When considering the various options available to health plans, there is an emerging trend to shift from retrospective and home assessments to PCP-centric prospective programs. There are a few reasons for this change. Given the established relationships patients have with their PCPs, prospective programs are often the most effective method for addressing gaps in care and ensuring alignment between medical record documentation and coding to the highest degree of specificity. Prospective programs permit real-time alerts of previously diagnosed conditions as well as those that are suspected. The ability to impact outcomes, at the point of care, is powerful.

In contrast, legacy models have very little impact on care and outcomes.  Retrospective review programs deploy teams of coders to review charts and capture codes after the patient encounter has occurred. This backward-looking approach is not only abrasive and disruptive to providers, it is also ineffective in terms of impact on quality of care and patient outcomes.

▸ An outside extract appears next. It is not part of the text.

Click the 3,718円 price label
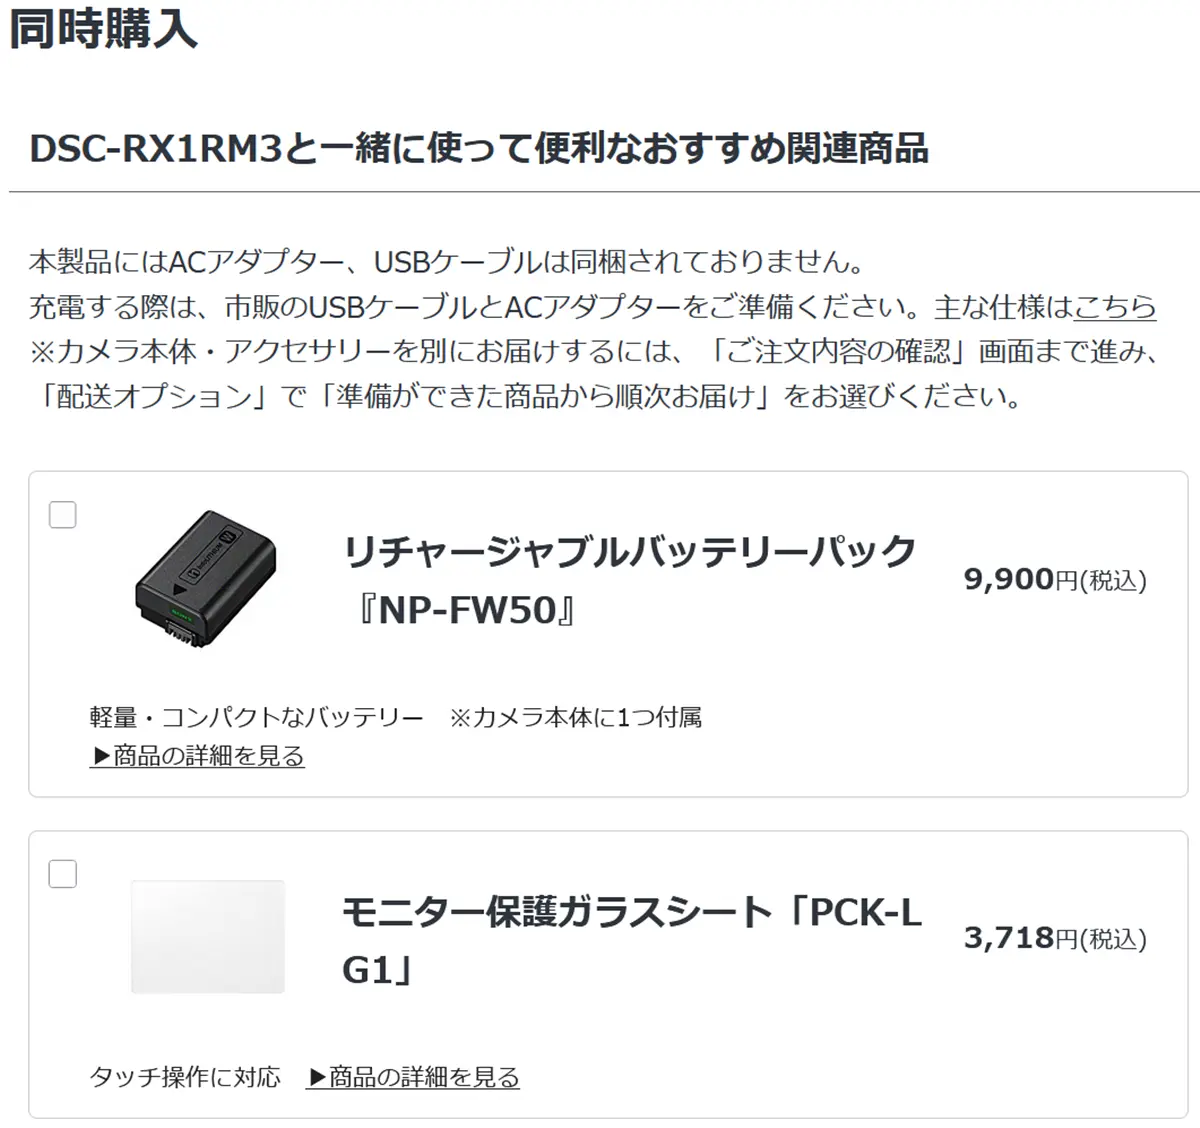This screenshot has height=1128, width=1200. point(1055,939)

Home assessments, while prospective in nature, are abrasive and invasive to patients. They are performed by clinicians that typically do not have an existing relationship with patients and do not have access to the EMR where the most valuable clinical information is stored. Furthermore, continuity and coordination of care is often non-existent in that follow-up care is not guaranteed. In fact, a September 2020 report from the Office of Inspector General (OIG) expressed this key takeaway: “Billions in estimated risk-adjusted payments supported solely through HRAs [health risk assessments] raise concerns about the completeness of the payment data, validity of diagnoses on HRAs, and quality of care coordination for beneficiaries.”

The shift from antiquated programs that simply center around collecting codes to PCP-centric initiatives has been accelerated by certain actions and comments made by the Centers for Medicare and Medicaid Services (CMS). Beginning in 2017, CMS began to gradually revise its methodology for calculating beneficiary risk scores to increasingly rely on encounter data. By 2022, the expectation is that the Part C risk score would rely entirely on encounter data. The benefit of encounter data is that it validates the source of the data to ensure that it appropriately meets program requirements. Said differently, validation of treating providers, type, and place of service. These requirements are best addressed through the use of prospective risk adjustment programs.

CMS officials have also been critical of home assessments, previously stating the following: “There appears to be little evidence that beneficiaries’ primary care providers actually use the information collected in these assessments or that the care subsequently provided to beneficiaries is substantially changed or improved as a result of the assessments. Therefore, we continue to be concerned that in-home enrollee risk assessments primarily serve as a vehicle for collecting diagnoses for payment rather than serve as an effective vehicle to improve follow-up care and treatment for beneficiaries.”

In limited circumstances retrospective chart review and in-home assessment programs may be considered as part of an overall risk adjustment portfolio. However, such programs must be carefully and thoroughly evaluated and should only be utilized to address situations where an in-office prospective program is not a viable option.

A well-designed health plan-sponsored risk adjustment program should be easy to implement and very beneficial to PCPs. To do so requires a combination of powerful technology and comprehensive in-office support that seamlessly integrates with physician workflows. It also requires documentation and coding validation and provider education. When health plans and providers partner on risk adjustment and quality programs, great things happen: superior RAF yield, enhanced provider satisfaction that drives revenue and VBC performance, and better clinical outcomes.